__Collected data__:
◆ ◆ ◆ ◆ ◆

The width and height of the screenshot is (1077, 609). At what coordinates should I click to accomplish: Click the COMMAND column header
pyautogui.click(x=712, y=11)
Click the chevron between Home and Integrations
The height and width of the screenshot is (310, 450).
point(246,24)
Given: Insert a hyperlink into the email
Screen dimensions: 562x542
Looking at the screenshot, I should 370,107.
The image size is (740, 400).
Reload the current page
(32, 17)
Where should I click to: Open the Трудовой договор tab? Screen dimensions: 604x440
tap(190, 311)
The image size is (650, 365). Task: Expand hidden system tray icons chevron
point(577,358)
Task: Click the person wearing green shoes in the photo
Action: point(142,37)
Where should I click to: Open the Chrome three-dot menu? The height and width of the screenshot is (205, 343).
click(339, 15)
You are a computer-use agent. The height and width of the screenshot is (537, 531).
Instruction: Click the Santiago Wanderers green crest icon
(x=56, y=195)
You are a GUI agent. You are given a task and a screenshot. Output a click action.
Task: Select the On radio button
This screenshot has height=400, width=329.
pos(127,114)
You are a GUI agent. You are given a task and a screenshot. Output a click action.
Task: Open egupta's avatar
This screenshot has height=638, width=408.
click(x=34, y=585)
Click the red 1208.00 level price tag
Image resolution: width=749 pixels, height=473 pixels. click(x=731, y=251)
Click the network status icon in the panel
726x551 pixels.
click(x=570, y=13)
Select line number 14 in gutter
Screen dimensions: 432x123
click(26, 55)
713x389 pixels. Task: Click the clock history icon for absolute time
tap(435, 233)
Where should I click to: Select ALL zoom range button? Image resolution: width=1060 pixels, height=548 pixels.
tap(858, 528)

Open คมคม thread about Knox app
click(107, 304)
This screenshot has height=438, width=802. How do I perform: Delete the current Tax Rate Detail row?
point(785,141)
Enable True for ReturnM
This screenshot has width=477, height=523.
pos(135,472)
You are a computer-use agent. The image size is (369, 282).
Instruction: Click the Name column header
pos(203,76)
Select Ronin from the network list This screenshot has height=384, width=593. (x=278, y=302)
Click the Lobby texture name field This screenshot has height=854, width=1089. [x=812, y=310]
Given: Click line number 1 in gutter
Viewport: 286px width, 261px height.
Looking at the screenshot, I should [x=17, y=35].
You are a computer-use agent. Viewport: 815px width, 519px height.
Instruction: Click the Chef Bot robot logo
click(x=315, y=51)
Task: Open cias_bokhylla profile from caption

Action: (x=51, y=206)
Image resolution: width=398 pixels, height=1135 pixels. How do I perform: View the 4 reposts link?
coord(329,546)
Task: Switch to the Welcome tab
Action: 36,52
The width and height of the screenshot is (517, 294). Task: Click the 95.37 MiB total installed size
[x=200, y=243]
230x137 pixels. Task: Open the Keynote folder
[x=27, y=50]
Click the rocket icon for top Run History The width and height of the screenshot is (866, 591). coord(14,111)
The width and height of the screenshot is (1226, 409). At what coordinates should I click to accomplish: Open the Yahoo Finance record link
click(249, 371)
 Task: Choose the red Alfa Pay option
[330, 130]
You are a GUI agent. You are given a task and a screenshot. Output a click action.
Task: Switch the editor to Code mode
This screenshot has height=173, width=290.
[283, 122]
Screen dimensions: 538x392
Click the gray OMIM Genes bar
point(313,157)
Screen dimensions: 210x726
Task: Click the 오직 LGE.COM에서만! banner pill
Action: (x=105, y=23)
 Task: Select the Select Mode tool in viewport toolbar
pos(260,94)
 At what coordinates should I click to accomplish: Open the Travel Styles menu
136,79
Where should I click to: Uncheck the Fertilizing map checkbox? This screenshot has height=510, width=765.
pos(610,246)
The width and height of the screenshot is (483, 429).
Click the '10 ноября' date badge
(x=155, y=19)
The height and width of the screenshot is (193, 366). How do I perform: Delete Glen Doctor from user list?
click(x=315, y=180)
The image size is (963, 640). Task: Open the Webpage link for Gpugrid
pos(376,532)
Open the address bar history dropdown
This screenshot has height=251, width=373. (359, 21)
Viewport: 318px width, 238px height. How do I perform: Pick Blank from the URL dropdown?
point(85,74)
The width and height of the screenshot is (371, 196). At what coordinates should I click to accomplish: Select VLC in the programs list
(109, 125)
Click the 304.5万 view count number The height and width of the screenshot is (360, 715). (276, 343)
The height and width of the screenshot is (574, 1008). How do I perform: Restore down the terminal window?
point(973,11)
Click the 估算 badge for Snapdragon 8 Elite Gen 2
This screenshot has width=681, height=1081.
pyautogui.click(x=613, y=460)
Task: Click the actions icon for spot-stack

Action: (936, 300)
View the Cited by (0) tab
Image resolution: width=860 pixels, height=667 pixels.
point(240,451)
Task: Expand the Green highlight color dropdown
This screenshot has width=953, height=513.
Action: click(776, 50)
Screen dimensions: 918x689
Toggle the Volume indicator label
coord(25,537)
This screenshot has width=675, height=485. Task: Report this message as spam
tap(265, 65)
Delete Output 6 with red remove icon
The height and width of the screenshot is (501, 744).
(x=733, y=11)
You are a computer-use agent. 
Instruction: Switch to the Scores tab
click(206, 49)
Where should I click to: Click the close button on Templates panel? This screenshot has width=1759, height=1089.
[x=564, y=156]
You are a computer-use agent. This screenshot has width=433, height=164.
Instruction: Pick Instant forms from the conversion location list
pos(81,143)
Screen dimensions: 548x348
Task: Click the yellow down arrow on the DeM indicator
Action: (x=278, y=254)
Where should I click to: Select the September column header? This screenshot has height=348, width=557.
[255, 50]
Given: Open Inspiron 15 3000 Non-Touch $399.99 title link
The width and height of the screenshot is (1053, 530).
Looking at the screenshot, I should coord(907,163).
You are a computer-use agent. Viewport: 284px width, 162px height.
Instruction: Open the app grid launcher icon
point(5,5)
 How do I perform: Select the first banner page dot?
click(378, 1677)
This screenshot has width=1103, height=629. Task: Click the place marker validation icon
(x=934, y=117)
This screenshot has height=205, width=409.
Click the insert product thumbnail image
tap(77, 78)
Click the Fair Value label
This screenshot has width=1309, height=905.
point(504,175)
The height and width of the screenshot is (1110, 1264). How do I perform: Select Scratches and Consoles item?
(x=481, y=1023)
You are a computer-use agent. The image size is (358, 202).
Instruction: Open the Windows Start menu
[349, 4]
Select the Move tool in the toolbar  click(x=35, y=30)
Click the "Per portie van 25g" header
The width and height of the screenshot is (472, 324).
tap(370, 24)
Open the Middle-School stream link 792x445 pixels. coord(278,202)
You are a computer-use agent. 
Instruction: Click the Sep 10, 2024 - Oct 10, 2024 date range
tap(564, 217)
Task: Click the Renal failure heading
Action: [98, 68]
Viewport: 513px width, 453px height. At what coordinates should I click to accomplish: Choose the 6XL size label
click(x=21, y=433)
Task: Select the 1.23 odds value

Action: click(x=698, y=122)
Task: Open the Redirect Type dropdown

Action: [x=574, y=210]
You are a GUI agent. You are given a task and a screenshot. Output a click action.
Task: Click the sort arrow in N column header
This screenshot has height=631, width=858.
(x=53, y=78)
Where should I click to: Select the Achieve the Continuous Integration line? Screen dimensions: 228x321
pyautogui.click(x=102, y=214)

◆ ◆ ◆ ◆ ◆

__Prompt__: Give back the data above exactly as it appears.

__Solution to this task__:
The width and height of the screenshot is (1077, 609). At what coordinates should I click to accomplish: Click the COMMAND column header
pyautogui.click(x=712, y=11)
Click the chevron between Home and Integrations
The height and width of the screenshot is (310, 450).
point(246,24)
Given: Insert a hyperlink into the email
Screen dimensions: 562x542
Looking at the screenshot, I should 370,107.
The image size is (740, 400).
Reload the current page
(32, 17)
Where should I click to: Open the Трудовой договор tab? Screen dimensions: 604x440
tap(190, 311)
The image size is (650, 365). Task: Expand hidden system tray icons chevron
point(577,358)
Task: Click the person wearing green shoes in the photo
Action: point(142,37)
Where should I click to: Open the Chrome three-dot menu? The height and width of the screenshot is (205, 343).
click(339, 15)
You are a computer-use agent. The height and width of the screenshot is (537, 531).
Instruction: Click the Santiago Wanderers green crest icon
(x=56, y=195)
You are a GUI agent. You are given a task and a screenshot. Output a click action.
Task: Select the On radio button
This screenshot has height=400, width=329.
pos(127,114)
You are a GUI agent. You are given a task and a screenshot. Output a click action.
Task: Open egupta's avatar
This screenshot has height=638, width=408.
click(x=34, y=585)
Click the red 1208.00 level price tag
Image resolution: width=749 pixels, height=473 pixels. click(x=731, y=251)
Click the network status icon in the panel
726x551 pixels.
click(x=570, y=13)
Select line number 14 in gutter
Screen dimensions: 432x123
click(26, 55)
713x389 pixels. Task: Click the clock history icon for absolute time
tap(435, 233)
Where should I click to: Select ALL zoom range button? Image resolution: width=1060 pixels, height=548 pixels.
tap(858, 528)

Open คมคม thread about Knox app
click(107, 304)
This screenshot has height=438, width=802. How do I perform: Delete the current Tax Rate Detail row?
point(785,141)
Enable True for ReturnM
This screenshot has width=477, height=523.
pos(135,472)
You are a computer-use agent. The image size is (369, 282).
Instruction: Click the Name column header
pos(203,76)
Select Ronin from the network list This screenshot has height=384, width=593. (x=278, y=302)
Click the Lobby texture name field This screenshot has height=854, width=1089. [x=812, y=310]
Given: Click line number 1 in gutter
Viewport: 286px width, 261px height.
Looking at the screenshot, I should [x=17, y=35].
You are a computer-use agent. Viewport: 815px width, 519px height.
Instruction: Click the Chef Bot robot logo
click(x=315, y=51)
Task: Open cias_bokhylla profile from caption

Action: (x=51, y=206)
Image resolution: width=398 pixels, height=1135 pixels. How do I perform: View the 4 reposts link?
coord(329,546)
Task: Switch to the Welcome tab
Action: 36,52
The width and height of the screenshot is (517, 294). Task: Click the 95.37 MiB total installed size
[x=200, y=243]
230x137 pixels. Task: Open the Keynote folder
[x=27, y=50]
Click the rocket icon for top Run History The width and height of the screenshot is (866, 591). coord(14,111)
The width and height of the screenshot is (1226, 409). At what coordinates should I click to accomplish: Open the Yahoo Finance record link
click(249, 371)
 Task: Choose the red Alfa Pay option
[330, 130]
You are a GUI agent. You are given a task and a screenshot. Output a click action.
Task: Switch the editor to Code mode
This screenshot has height=173, width=290.
[283, 122]
Screen dimensions: 538x392
Click the gray OMIM Genes bar
point(313,157)
Screen dimensions: 210x726
Task: Click the 오직 LGE.COM에서만! banner pill
Action: (x=105, y=23)
 Task: Select the Select Mode tool in viewport toolbar
pos(260,94)
 At what coordinates should I click to accomplish: Open the Travel Styles menu
136,79
Where should I click to: Uncheck the Fertilizing map checkbox? This screenshot has height=510, width=765.
pos(610,246)
The width and height of the screenshot is (483, 429).
Click the '10 ноября' date badge
(x=155, y=19)
The height and width of the screenshot is (193, 366). How do I perform: Delete Glen Doctor from user list?
click(x=315, y=180)
The image size is (963, 640). Task: Open the Webpage link for Gpugrid
pos(376,532)
Open the address bar history dropdown
This screenshot has height=251, width=373. (359, 21)
Viewport: 318px width, 238px height. How do I perform: Pick Blank from the URL dropdown?
point(85,74)
The width and height of the screenshot is (371, 196). At what coordinates should I click to accomplish: Select VLC in the programs list
(109, 125)
Click the 304.5万 view count number The height and width of the screenshot is (360, 715). (276, 343)
The height and width of the screenshot is (574, 1008). How do I perform: Restore down the terminal window?
point(973,11)
Click the 估算 badge for Snapdragon 8 Elite Gen 2
This screenshot has width=681, height=1081.
pyautogui.click(x=613, y=460)
Task: Click the actions icon for spot-stack

Action: (936, 300)
View the Cited by (0) tab
Image resolution: width=860 pixels, height=667 pixels.
point(240,451)
Task: Expand the Green highlight color dropdown
This screenshot has width=953, height=513.
Action: click(776, 50)
Screen dimensions: 918x689
Toggle the Volume indicator label
coord(25,537)
This screenshot has width=675, height=485. Task: Report this message as spam
tap(265, 65)
Delete Output 6 with red remove icon
The height and width of the screenshot is (501, 744).
(x=733, y=11)
You are a computer-use agent. 
Instruction: Switch to the Scores tab
click(206, 49)
Where should I click to: Click the close button on Templates panel? This screenshot has width=1759, height=1089.
[x=564, y=156]
You are a computer-use agent. This screenshot has width=433, height=164.
Instruction: Pick Instant forms from the conversion location list
pos(81,143)
Screen dimensions: 548x348
Task: Click the yellow down arrow on the DeM indicator
Action: (x=278, y=254)
Where should I click to: Select the September column header? This screenshot has height=348, width=557.
[255, 50]
Given: Open Inspiron 15 3000 Non-Touch $399.99 title link
The width and height of the screenshot is (1053, 530).
Looking at the screenshot, I should coord(907,163).
You are a computer-use agent. Viewport: 284px width, 162px height.
Instruction: Open the app grid launcher icon
point(5,5)
 How do I perform: Select the first banner page dot?
click(378, 1677)
This screenshot has width=1103, height=629. Task: Click the place marker validation icon
(x=934, y=117)
This screenshot has height=205, width=409.
Click the insert product thumbnail image
tap(77, 78)
Click the Fair Value label
This screenshot has width=1309, height=905.
point(504,175)
The height and width of the screenshot is (1110, 1264). How do I perform: Select Scratches and Consoles item?
(x=481, y=1023)
You are a computer-use agent. The image size is (358, 202).
Instruction: Open the Windows Start menu
[349, 4]
Select the Move tool in the toolbar  click(x=35, y=30)
Click the "Per portie van 25g" header
The width and height of the screenshot is (472, 324).
tap(370, 24)
Open the Middle-School stream link 792x445 pixels. coord(278,202)
You are a computer-use agent. 
Instruction: Click the Sep 10, 2024 - Oct 10, 2024 date range
tap(564, 217)
Task: Click the Renal failure heading
Action: [98, 68]
Viewport: 513px width, 453px height. At what coordinates should I click to accomplish: Choose the 6XL size label
click(x=21, y=433)
Task: Select the 1.23 odds value

Action: click(x=698, y=122)
Task: Open the Redirect Type dropdown

Action: [x=574, y=210]
You are a GUI agent. You are given a task and a screenshot. Output a click action.
Task: Click the sort arrow in N column header
This screenshot has height=631, width=858.
(x=53, y=78)
Where should I click to: Select the Achieve the Continuous Integration line? Screen dimensions: 228x321
pyautogui.click(x=102, y=214)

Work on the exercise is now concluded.